Campo S, Morini S, Re M A, Monno D, Lorenzetti R, Moscatelli B, Bologna E
Divisione di Medicina, Ospedale S. Giovanni Calibita, Fatebenefratelli, Rome, Italy.
Dig Dis Sci. 1997 Jun;42(6):1184-8. doi: 10.1023/a:1018841704897.
This study was undertaken to determine the prevalence of esophageal motor abnormalities, the incidence of gastroesophageal reflux, and the coexistence of gastroesophageal reflux with esophageal dysmotility in patients with intrinsic asthma. Based on clinical criteria, 34 consecutive asthmatics, 15 patients with gastroesophageal reflux, and 10 subjects with upper gastrointestinal symptoms with normal results of esophageal manometry and 24-hr esophageal pH test (controls) were studied.
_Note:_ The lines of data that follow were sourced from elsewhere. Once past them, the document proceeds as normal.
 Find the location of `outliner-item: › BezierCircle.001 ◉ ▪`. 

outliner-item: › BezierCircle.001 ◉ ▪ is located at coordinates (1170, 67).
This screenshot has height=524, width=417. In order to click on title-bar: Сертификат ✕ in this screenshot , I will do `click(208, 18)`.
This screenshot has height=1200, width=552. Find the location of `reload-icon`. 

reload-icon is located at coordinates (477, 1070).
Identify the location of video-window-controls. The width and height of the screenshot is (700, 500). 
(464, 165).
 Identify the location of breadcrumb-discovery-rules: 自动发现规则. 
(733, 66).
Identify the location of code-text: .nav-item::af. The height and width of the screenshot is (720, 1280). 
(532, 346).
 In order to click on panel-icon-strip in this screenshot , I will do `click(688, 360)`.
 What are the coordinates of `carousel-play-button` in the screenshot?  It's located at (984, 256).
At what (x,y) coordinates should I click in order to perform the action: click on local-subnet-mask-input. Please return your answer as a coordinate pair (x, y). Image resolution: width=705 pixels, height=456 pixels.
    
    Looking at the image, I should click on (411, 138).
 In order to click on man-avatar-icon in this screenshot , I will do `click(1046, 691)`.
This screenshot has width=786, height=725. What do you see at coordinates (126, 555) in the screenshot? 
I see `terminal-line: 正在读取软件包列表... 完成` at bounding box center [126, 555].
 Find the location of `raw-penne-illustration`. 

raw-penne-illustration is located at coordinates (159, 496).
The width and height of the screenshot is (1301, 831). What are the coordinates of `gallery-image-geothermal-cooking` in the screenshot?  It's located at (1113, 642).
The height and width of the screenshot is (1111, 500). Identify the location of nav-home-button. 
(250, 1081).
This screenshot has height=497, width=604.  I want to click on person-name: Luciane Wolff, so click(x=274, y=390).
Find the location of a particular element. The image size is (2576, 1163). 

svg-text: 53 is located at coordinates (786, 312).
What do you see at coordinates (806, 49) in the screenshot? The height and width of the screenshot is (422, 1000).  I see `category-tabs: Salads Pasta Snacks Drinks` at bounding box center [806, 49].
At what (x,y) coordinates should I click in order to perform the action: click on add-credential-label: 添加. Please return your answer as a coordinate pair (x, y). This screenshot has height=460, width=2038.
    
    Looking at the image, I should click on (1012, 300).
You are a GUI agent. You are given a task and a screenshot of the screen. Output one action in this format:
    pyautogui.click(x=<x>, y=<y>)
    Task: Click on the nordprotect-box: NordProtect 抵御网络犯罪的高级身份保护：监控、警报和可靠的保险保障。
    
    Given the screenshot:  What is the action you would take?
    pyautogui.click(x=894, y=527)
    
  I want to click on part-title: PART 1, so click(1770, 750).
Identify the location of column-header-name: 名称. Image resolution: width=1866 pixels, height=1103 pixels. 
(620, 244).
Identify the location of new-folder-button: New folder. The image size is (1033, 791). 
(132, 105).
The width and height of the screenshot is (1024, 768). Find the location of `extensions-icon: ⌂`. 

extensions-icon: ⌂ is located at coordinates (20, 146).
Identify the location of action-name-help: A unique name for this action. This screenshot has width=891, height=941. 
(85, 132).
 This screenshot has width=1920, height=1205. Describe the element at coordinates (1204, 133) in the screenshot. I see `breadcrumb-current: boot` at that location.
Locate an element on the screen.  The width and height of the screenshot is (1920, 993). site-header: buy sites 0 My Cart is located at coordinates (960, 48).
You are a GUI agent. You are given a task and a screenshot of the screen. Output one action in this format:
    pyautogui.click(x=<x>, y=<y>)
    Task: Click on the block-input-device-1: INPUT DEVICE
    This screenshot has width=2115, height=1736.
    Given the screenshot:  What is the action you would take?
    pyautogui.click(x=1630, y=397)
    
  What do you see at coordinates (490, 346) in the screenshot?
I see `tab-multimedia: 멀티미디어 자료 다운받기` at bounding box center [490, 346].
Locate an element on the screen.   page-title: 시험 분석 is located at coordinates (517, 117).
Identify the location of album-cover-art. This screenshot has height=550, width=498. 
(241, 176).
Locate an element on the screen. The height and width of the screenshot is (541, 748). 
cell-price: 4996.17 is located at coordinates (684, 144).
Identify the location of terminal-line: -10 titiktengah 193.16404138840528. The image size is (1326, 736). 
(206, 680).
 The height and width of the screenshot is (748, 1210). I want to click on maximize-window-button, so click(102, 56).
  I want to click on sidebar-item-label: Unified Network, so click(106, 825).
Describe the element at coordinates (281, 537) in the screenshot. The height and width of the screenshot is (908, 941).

Esophageal motor disorders were noted in 23 of 34 asthmatics, and in 10 of 15 patients with acid reflux but in none of the subjects of the control group. A positive result of the prolonged esophageal pH study (pH in the distal esophagus less than 4 for more than 4.2% of the recording time) was obtained in 14 of 17 patients with asthma (only 17 of the original patients were tested because the others did not give informed consence for this test) and in all patients with gastroesophageal reflux. None of the members of the control group had positive test results. The findings of this study show that: (1) it is possible to identify a group of subjects with nonallergic asthma presenting with esophageal dysmotility, (2) the 24-hr esophageal pH study must be properly done in such patients; (3) esophageal motor abnormalities are often associated with positive pH results; and (4) more reflux was observed while in a supine position (especially during the night) than that observed either in control or reflux patients. Based on these results, patients with intrinsic asthma with reflux can benefit from both acid suppressive and prokinetic drugs with notable clinical implications regarding standard treatment for asthma, and those with prevalent supine compared to upright reflux could even benefit from surgery.
本研究旨在确定内源性哮喘患者食管运动异常的患病率、胃食管反流的发生率以及胃食管反流与食管运动障碍的共存情况。根据临床标准,对34例连续的哮喘患者、15例胃食管反流患者以及10例有上消化道症状但食管测压和24小时食管pH测试结果正常的受试者(对照组)进行了研究。在34例哮喘患者中有23例存在食管运动障碍,15例酸反流患者中有10例存在食管运动障碍,而对照组受试者均无食管运动障碍。在17例哮喘患者中有14例(由于其他患者未对该测试给予知情同意,仅对17例原始患者进行了测试)以及所有胃食管反流患者中,延长食管pH研究(远端食管pH小于4的时间超过记录时间的4.2%)结果呈阳性。对照组成员均无阳性测试结果。本研究结果表明:(1)有可能识别出一组存在食管运动障碍的非过敏性哮喘患者;(2)此类患者必须正确进行24小时食管pH研究;(3)食管运动异常常与pH结果阳性相关;(4)仰卧位(尤其是夜间)时观察到的反流比对照组或反流患者更多。基于这些结果,有反流的内源性哮喘患者可从抑酸药和促动力药中获益,这对哮喘的标准治疗具有显著的临床意义,而仰卧位反流比直立位反流更普遍的患者甚至可从手术中获益。